In gestation for a year and a half, the return of Scales is now just weeks away. “February,” confirmed owner Dana Street on a tour of his brand spanking-new restaurant Monday.
Located on Maine Wharf, flanked by the Casco Bay Lines ferry terminal and the Porthole Pub, the 8,000-square-foot restaurant is a marquee location built from the ground up. Street and co-owner Victor Leon, who also own Street and Company and Fore Street in the Old Port, are reimagining the restaurant by the same name that anchored the Portland Public Market in the early 2000’s. Sam Hayward chef/owner of Fore Street is also a partner.
“It’s new American cooking, it’s not fusion, it’s not California style … it’s not trendy,” said Street, who has hired Michael Smith from Portland’s Hugo’s, Duckfat and Ken Oringer’s Toro in Boston as his chef de cuisine. “It’s an old fashioned restaurant with an edge to it,” said Street.
That edge will come in the form of remade classics.
“People want seafood harvested in New England waters and cooked in a New England style,” said Street, and he is ready to give it to us.

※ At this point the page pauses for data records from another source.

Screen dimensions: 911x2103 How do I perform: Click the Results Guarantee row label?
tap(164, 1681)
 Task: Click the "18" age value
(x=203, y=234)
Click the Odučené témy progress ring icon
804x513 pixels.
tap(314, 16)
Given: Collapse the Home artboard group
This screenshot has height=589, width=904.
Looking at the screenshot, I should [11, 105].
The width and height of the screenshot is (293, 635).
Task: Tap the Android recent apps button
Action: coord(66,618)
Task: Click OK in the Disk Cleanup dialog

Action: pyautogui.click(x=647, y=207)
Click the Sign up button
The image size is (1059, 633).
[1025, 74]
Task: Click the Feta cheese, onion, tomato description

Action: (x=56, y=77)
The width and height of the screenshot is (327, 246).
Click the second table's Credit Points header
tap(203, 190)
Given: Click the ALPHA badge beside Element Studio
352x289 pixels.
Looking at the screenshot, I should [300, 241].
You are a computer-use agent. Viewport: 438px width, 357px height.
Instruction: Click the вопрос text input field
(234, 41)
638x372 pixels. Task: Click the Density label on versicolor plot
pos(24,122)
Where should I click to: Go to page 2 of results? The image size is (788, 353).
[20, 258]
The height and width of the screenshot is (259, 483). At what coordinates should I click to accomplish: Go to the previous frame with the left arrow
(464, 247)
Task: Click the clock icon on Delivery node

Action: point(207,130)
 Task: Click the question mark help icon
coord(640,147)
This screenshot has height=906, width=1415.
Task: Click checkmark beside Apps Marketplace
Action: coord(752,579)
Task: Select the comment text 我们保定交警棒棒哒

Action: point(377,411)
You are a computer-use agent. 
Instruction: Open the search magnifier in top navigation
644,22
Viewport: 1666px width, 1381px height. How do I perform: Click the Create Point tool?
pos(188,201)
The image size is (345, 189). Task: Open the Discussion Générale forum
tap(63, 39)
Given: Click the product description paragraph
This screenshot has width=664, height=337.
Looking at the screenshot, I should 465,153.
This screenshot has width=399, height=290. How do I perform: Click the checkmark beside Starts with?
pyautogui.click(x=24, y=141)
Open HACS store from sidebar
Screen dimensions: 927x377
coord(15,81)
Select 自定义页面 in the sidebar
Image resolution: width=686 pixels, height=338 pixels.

But not just seafood, “vegetables, meat, fish and fowl,” will strike Scales’ balance.
Fans of old Boston institutions like Durgin Park are sure to be hooked. Pot roast, brown bread, corn bread, Parker House rolls, even oyster crackers will all be made in house. Street, a Brookline, MA native, wants to restore the “peasant style,” anything goes, community dining he grew up with at rowdy places like Durgin Park. “It’s an American brasserie,” said Street, with a “19th, 20th century Boston Seaport,” vibe.
Built with reclaimed wood, huge water-facing windows, ceramic drop lights and modern touches, the 145-seater is an urban fish house 3.0. There will also be a fish store (not built yet) and outdoor seating for another 50 diners in season. Its marine history is part of the attraction.
Street owns the rights to the boat dockage. And as owner of Upstream Trucking, a seafood wholesaler, he is keeping it real. No pleasure cruises a la Miami. Lobstermen will unload cargo as you crack claws and sip wine in this windows on the working waterfront.
Throw in bread from Standard Baking Co., which Street also owns, and it’s hard to imagine this newcomer not tipping the scales in Maine’s foodiest city.
Though much smaller than DiMillo’s, a few piers away, Scales feels ready to send a ripple in the floating restaurant’s direction.
Should you not have your sea legs, there will be valet parking. Got Valentine’s Day plans yet? See you at Scales, 68-72 Commercial St., Portland.